Y si ha sostenido que el perjuicio moral “(…) no puede ser estimado por el demandante o considerado por el sentenciador de segundo grado, de manera incondicional, para efectos del interés aludido”3, se está aceptando que si la estimación es adecuada, por ejemplo, cuando responde a los montos fijados en la jurisprudencia, o se respetan límites legales (artículo 97 del Código Penal), es dable considerarlos.
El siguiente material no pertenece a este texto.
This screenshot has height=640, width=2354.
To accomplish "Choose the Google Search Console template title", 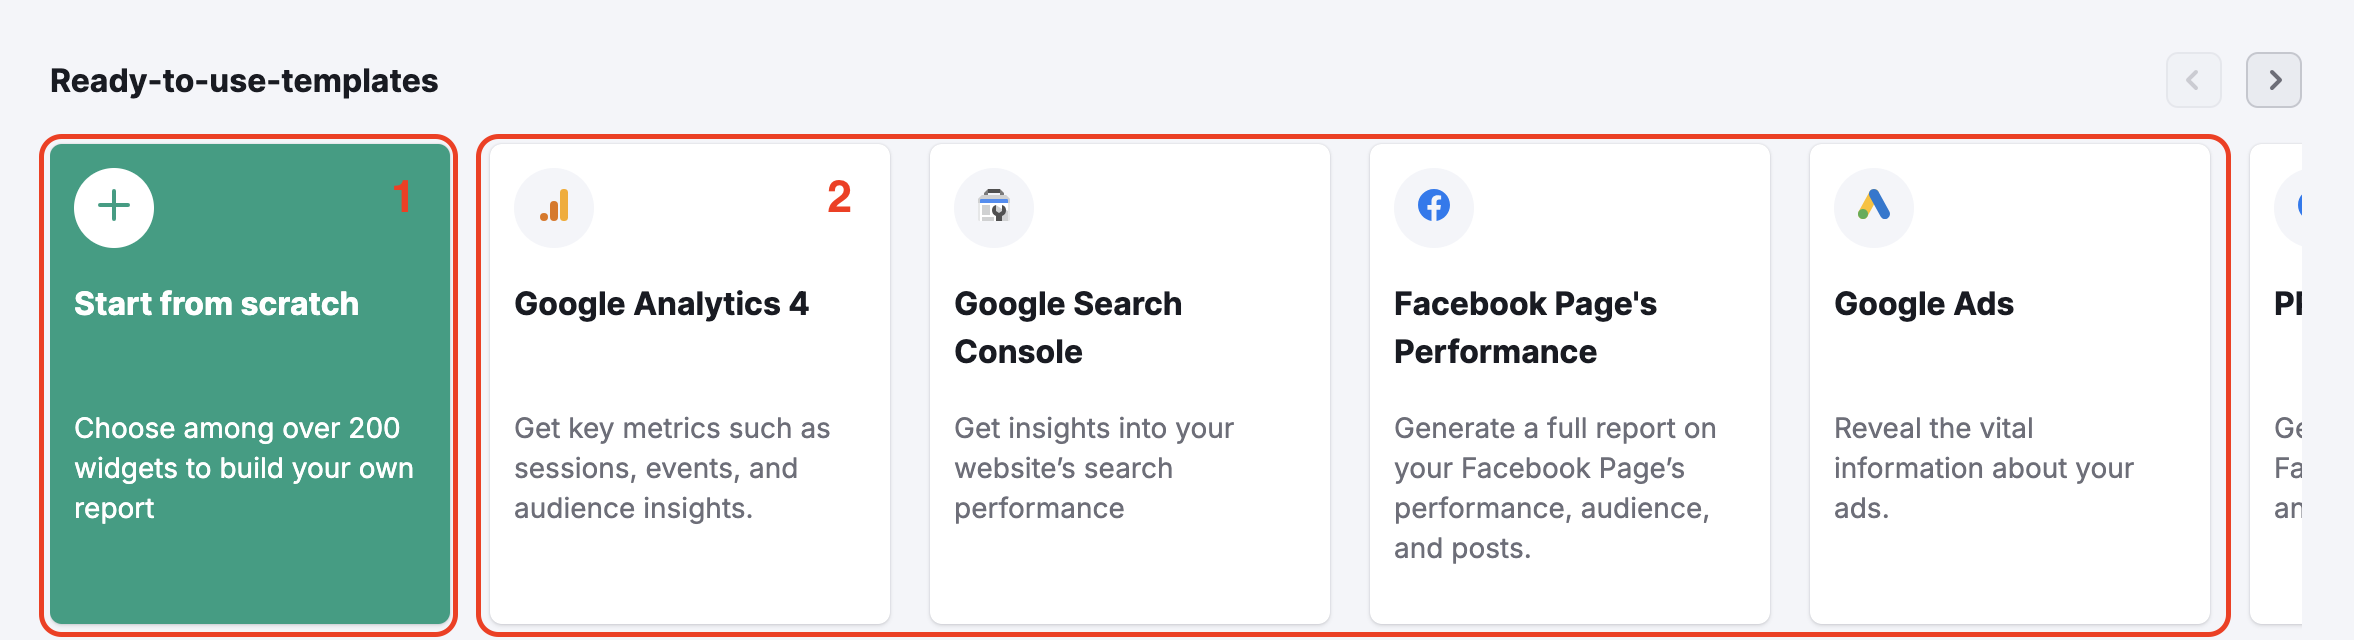I will pyautogui.click(x=1067, y=327).
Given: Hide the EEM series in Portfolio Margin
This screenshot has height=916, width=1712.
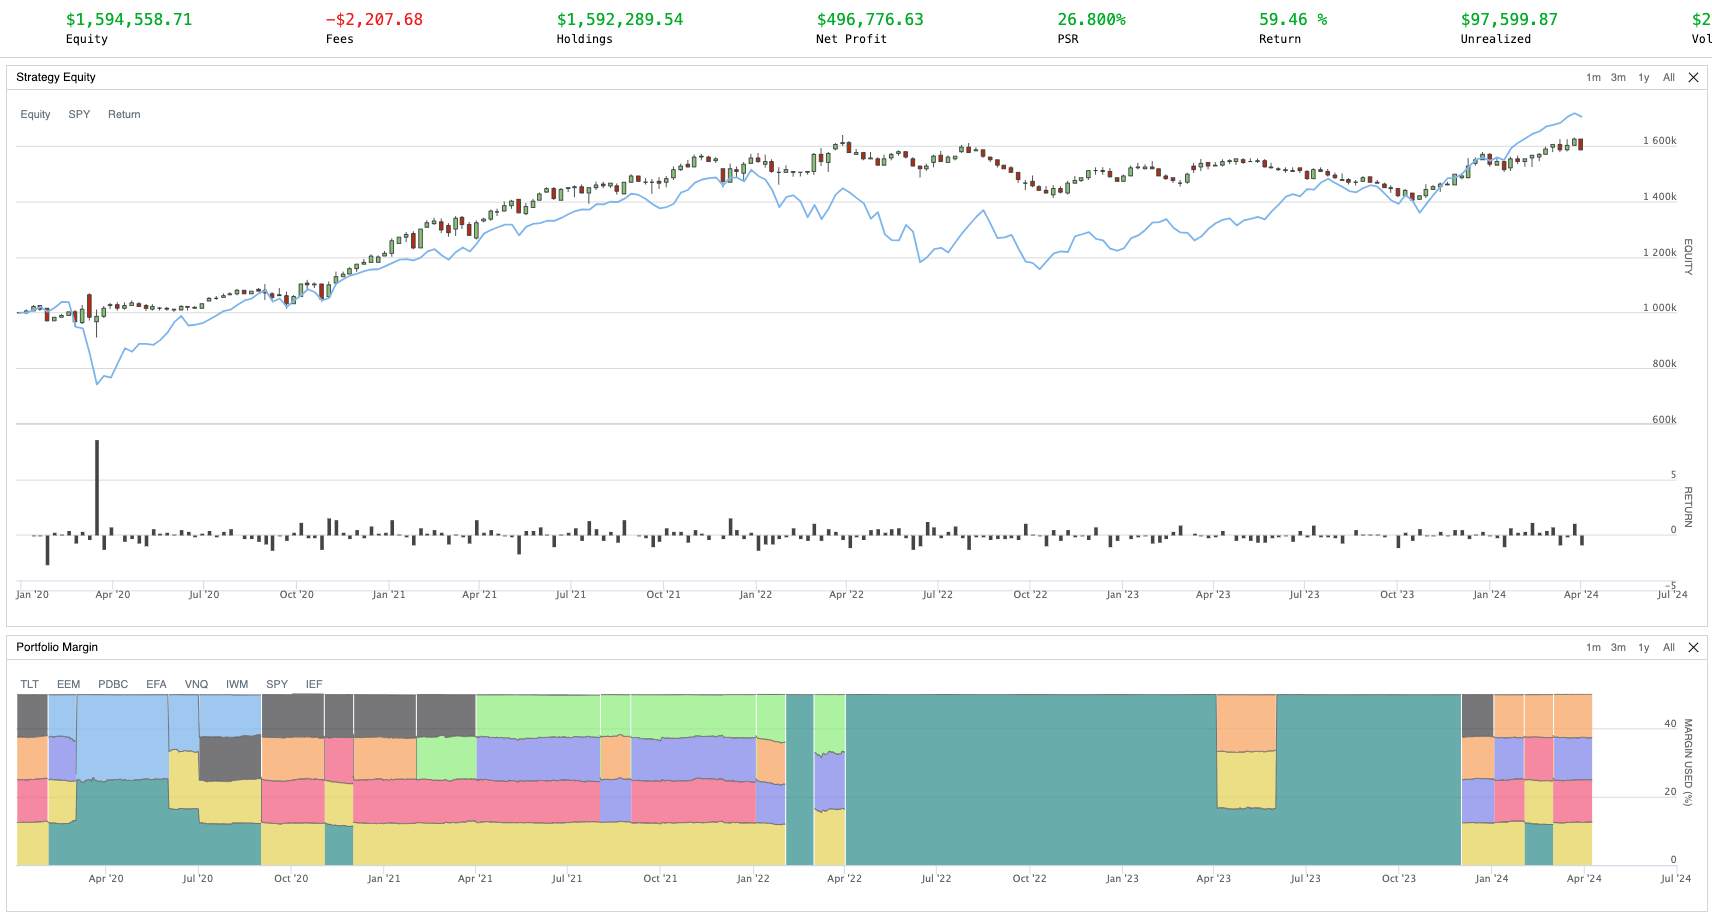Looking at the screenshot, I should (68, 685).
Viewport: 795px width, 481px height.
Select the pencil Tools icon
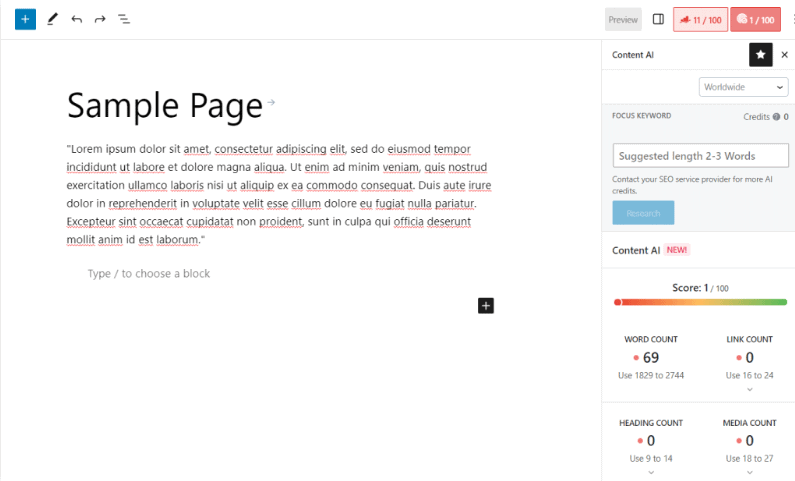[x=52, y=19]
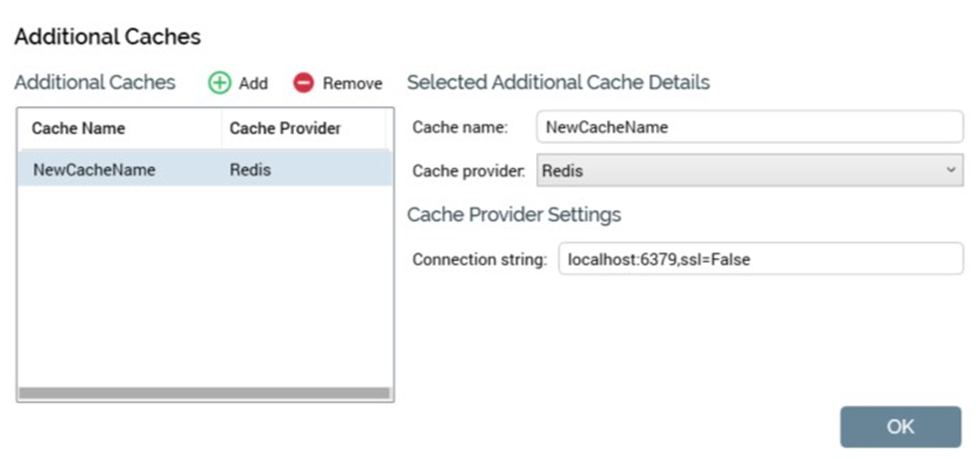Click the empty area of the caches list
This screenshot has height=459, width=976.
[x=204, y=290]
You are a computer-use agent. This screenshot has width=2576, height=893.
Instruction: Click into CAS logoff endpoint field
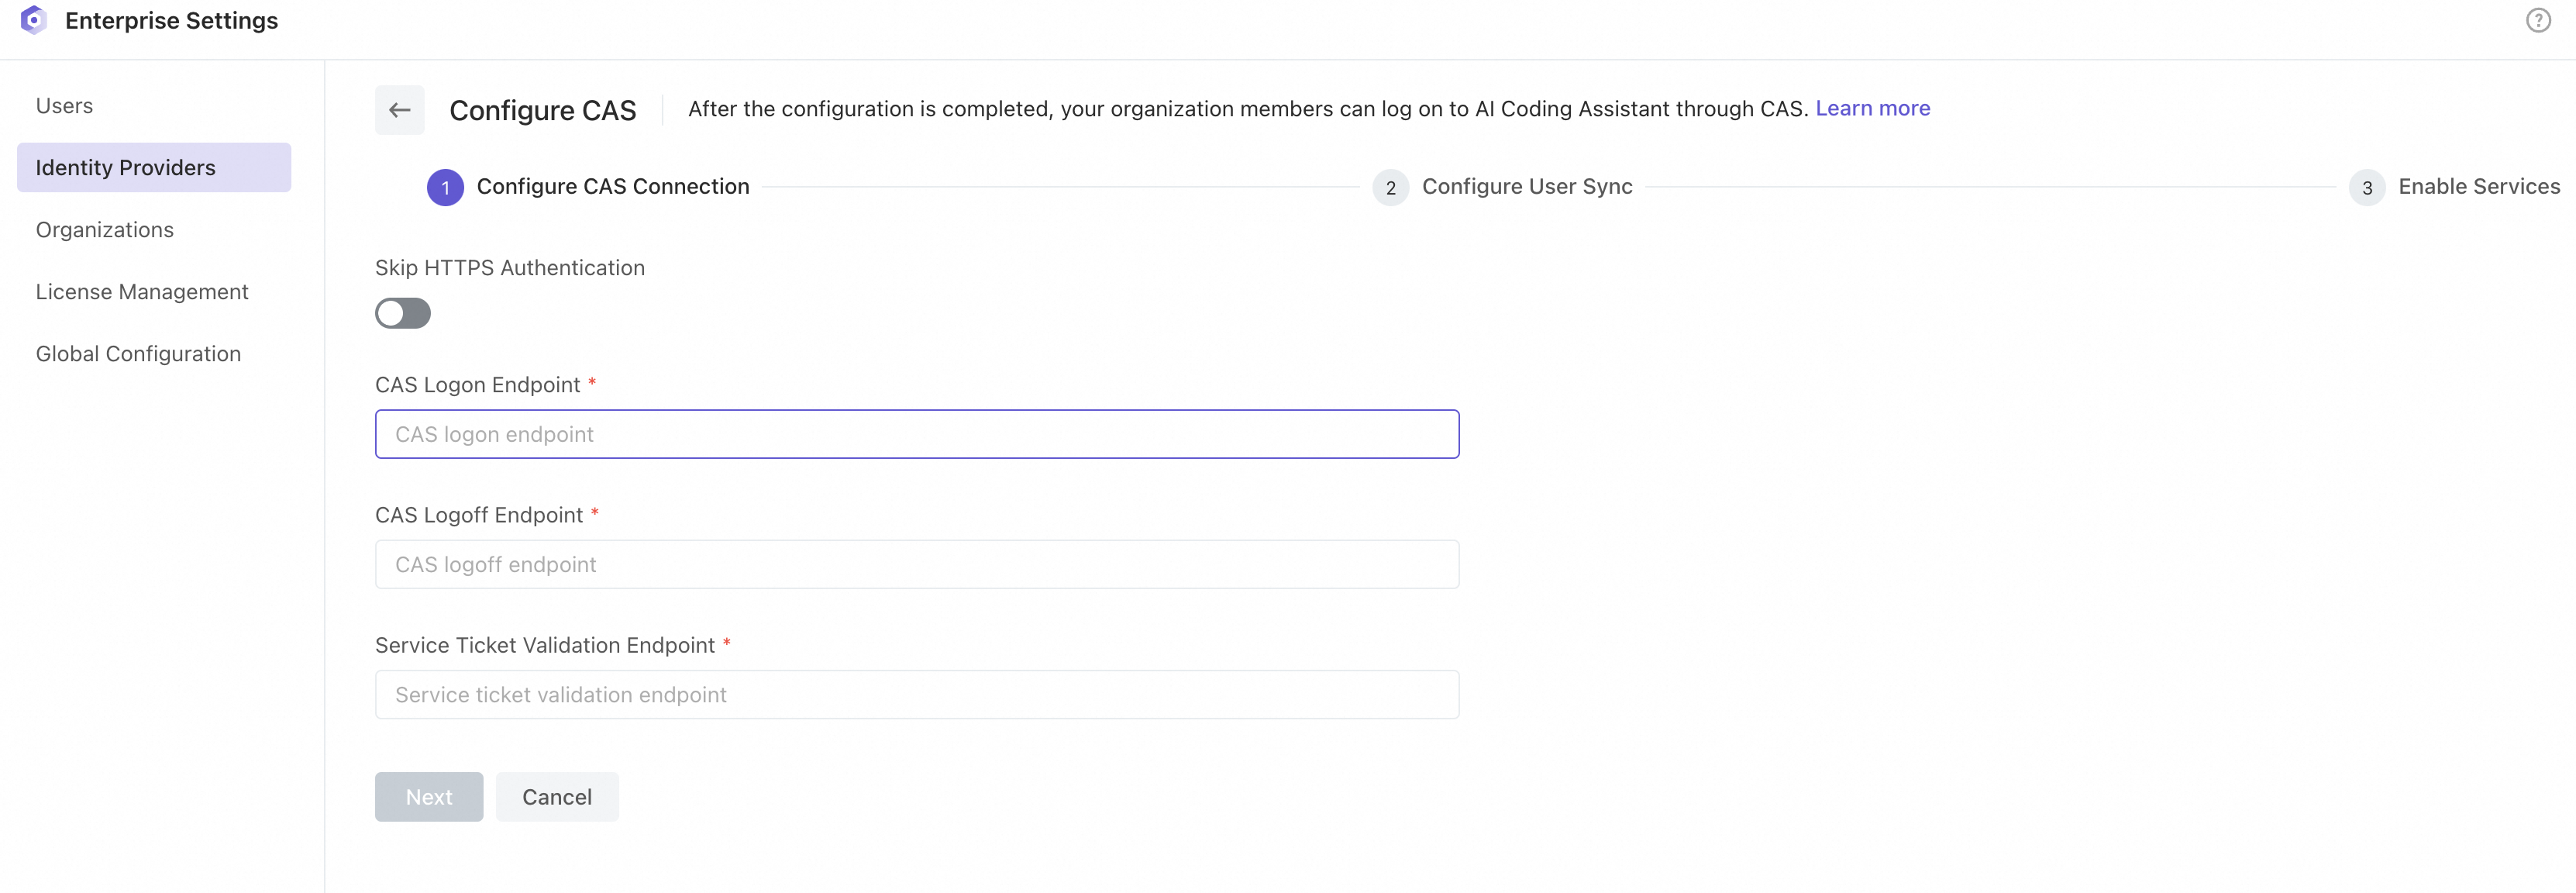[916, 564]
Contrario sensu, no son incondicionales en los eventos en que son inopinados o caprichosos.
5. En ese orden, al encontrarse fundado el recurso de queja, el medio de impugnación negado debe concederse, en “Sala de decisión”, como lo dispone el artículo 370, in fine, en concordancia con el artículo 378 del Código de procedimiento Civil.
3. DECISIÓN
En mérito de lo expuesto, la Corte Suprema de Justicia, Sala de Casación Civil, declara que la decisión a que se contrae el recurso de queja es equivocada y en su lugar concede el recurso de casación interpuesto por RAÚL ENRIQUE VARONA HURTADO, SIXTA TULIA LÓPEZ DE VARONA, MARLENE CASTRO BECERRA y NICOLE VARONA CASTRO, respecto de la sentencia de 31 de julio de 2013, proferida por el Tribunal Superior del Distrito Judicial de Popayán, Sala Civil-Familia, en el proceso ordinario de los recurrentes, y otros, contra EXPRESO BOLIVARIANO S.A. y LEASING DEL VALLE S.A. COMPAÑÍA DE FINANCIAMIENTO COMERCIAL, con llamamiento en garantía de la ASEGURADORA SOLIDARIA DE COLOMBIA LIMITADA ENTIDAD COOPERATIVA.
NOTIFÍQUESE
JESÚS VALL DE RUTÉN RUÍZ
MARGARITA CABELLO BLANCO
RUTH MARINA DÍAZ RUEDA
FERNANDO GIRALDO GUTIÉRREZ
ÁLVARO FERNANDO GARCÍA RESTREPO
ARIEL SALAZAR RAMÍREZ
LUIS ARMANDO TOLOSA VILLABONA
1 Auto de 29 de febrero de 2008, expediente 00008, citando autos Nos. 100 de 5 de mayo de 1993 y 004 de 20 de enero de 2000, expediente 7897.
2 Auto 240 de 14 de septiembre de 2001, expediente 9033-97.
3 Auto 213 de 7 de octubre de 2004, expediente 00353, reiterado en auto de 11 de diciembre de 2009, expediente 00445.